=== The task ===
Give back, word for word, the lines in the listing below from the one holding "You are a computer-use" down to the one holding "Instruction: Open network", both ends included.

=== Extracted material ===
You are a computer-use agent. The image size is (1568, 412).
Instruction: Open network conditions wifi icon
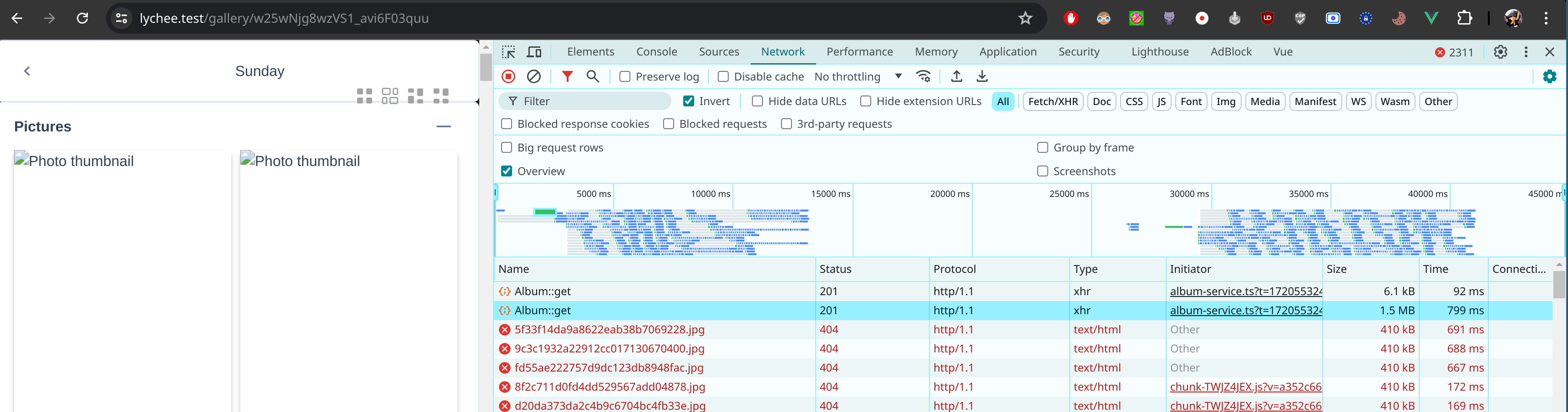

* * *

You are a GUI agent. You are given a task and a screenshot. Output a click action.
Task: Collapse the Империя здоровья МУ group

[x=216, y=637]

=== Written answer ===
You are a computer-use agent. The image size is (1568, 412).
Instruction: Open network conditions wifi icon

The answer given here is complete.